The attack on the train over the weekend was the latest in a series of strikes that have disrupted Russian logistics efforts and inflicted severe casualties.
“According to intelligence data, all drivers and engineers of the Russian Railways Company, who were transporting military goods from Crimea to the Kherson region, were killed,” Anton Gerashchenko, an adviser to the ministry, said Monday morning. inside.
Although his specific claims are not independently verified, video of an explosion and satellite images of the aftermath provided evidence that the Ukrainians hit a Russian train along one of the two main railway lines running from Crimea to southern Ukraine.
Ukraine’s military said on Monday that in recent weeks it had destroyed at least 15 ammunition depots in southern Ukraine alone – with many strikes captured on video – forcing the Russians to use ground-based missiles. air to hit ground targets. The Pentagon said last week that Ukraine was using Western weapons to increasingly devastating effect.
The Ukrainians have become very good at finding and killing Russian command and control centers and destroying large amounts of Russian equipment, a senior US Department of Defense official said on Friday.
But the Russians have shown they can still cause widespread death and destruction with the vast arsenal still at their disposal.
The use of overwhelming force has been at the heart of Russian military doctrine since Soviet times. The advances of their forces this spring in the eastern region of Lugansk came only after Russian artillery had reduced the towns to rubble.
“Their tactics remain much the same as during the hostilities in the Luhansk region,” Serhii Haidai, head of the Luhansk regional military administration, said on Monday.
He said the Russians were daily trying to mount an offensive against the town of Bakhmut in the Donetsk region, but had so far failed to break through the main Ukrainian defensive lines.

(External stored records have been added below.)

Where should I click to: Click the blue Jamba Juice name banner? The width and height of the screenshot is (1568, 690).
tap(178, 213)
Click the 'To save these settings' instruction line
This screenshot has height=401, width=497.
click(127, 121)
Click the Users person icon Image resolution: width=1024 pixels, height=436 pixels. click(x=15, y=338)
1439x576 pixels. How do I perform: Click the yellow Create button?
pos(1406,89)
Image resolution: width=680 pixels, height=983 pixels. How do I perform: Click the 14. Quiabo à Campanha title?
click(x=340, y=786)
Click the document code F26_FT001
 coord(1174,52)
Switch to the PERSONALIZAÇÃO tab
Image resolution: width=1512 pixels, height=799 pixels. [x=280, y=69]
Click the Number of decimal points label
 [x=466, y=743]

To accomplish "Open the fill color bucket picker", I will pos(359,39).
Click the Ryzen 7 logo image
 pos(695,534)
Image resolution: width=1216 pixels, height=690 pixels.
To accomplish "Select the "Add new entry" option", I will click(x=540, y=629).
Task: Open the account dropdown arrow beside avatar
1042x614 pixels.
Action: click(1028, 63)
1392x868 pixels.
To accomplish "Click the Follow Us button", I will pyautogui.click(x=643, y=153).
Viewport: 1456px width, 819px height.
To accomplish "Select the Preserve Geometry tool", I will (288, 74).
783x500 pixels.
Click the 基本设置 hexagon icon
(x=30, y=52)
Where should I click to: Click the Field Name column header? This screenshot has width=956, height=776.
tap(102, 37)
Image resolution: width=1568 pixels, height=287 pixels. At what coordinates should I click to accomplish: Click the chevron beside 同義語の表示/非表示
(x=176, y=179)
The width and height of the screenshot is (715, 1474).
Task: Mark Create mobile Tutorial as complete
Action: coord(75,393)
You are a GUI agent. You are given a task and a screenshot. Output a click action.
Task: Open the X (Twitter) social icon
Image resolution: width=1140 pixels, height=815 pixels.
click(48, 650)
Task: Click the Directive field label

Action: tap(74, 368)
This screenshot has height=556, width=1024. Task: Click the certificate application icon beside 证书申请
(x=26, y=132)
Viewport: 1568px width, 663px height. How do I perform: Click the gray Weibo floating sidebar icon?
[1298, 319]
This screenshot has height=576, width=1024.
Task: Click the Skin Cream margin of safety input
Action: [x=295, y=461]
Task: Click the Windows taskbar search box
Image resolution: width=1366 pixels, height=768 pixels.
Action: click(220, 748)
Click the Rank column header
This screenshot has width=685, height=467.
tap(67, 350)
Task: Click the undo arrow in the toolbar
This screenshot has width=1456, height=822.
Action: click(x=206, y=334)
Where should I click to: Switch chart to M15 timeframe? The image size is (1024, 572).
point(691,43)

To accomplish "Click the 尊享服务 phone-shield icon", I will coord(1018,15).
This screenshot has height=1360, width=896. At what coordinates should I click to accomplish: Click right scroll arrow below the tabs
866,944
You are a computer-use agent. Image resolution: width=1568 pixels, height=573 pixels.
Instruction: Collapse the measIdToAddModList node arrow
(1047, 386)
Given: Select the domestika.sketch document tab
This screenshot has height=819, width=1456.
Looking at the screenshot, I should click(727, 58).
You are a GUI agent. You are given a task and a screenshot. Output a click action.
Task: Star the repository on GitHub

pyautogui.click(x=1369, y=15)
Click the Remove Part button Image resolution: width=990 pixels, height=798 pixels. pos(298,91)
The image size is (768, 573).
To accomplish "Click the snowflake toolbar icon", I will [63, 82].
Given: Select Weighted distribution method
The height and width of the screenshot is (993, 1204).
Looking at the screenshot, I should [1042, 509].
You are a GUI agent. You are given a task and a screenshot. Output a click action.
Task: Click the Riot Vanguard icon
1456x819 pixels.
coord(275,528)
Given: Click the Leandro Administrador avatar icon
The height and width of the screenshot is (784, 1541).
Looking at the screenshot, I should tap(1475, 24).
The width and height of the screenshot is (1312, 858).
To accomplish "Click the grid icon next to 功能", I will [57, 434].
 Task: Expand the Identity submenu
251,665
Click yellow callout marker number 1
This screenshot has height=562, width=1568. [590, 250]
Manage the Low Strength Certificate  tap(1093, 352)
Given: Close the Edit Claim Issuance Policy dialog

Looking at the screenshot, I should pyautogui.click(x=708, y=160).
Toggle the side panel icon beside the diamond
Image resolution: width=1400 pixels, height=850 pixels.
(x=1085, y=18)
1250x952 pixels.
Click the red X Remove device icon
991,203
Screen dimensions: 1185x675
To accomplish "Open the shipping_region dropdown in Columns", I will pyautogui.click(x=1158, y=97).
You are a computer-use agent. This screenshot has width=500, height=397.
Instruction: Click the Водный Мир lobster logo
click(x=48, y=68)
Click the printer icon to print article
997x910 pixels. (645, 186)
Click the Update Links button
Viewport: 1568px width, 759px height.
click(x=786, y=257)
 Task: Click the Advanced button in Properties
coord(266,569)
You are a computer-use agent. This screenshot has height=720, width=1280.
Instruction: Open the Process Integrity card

Russian forces in the east – as well as parts of the south – were also massing troops in an attempt to advance along several lines of attack, Ukraine’s military high command said. While Western military analysts think Russia is unlikely to succeed in any attempt to gain new swathes of territory, the Ukrainians are expected to react – influencing how quickly they can mount a counteroffensive in southern Europe. ‘Ukraine.
The Ukrainian government has expressed growing confidence that as long as the West continues to supply the weapons it needs, Ukraine can win the war. But Kyiv must also persuade a public weary of war and Western allies to be patient.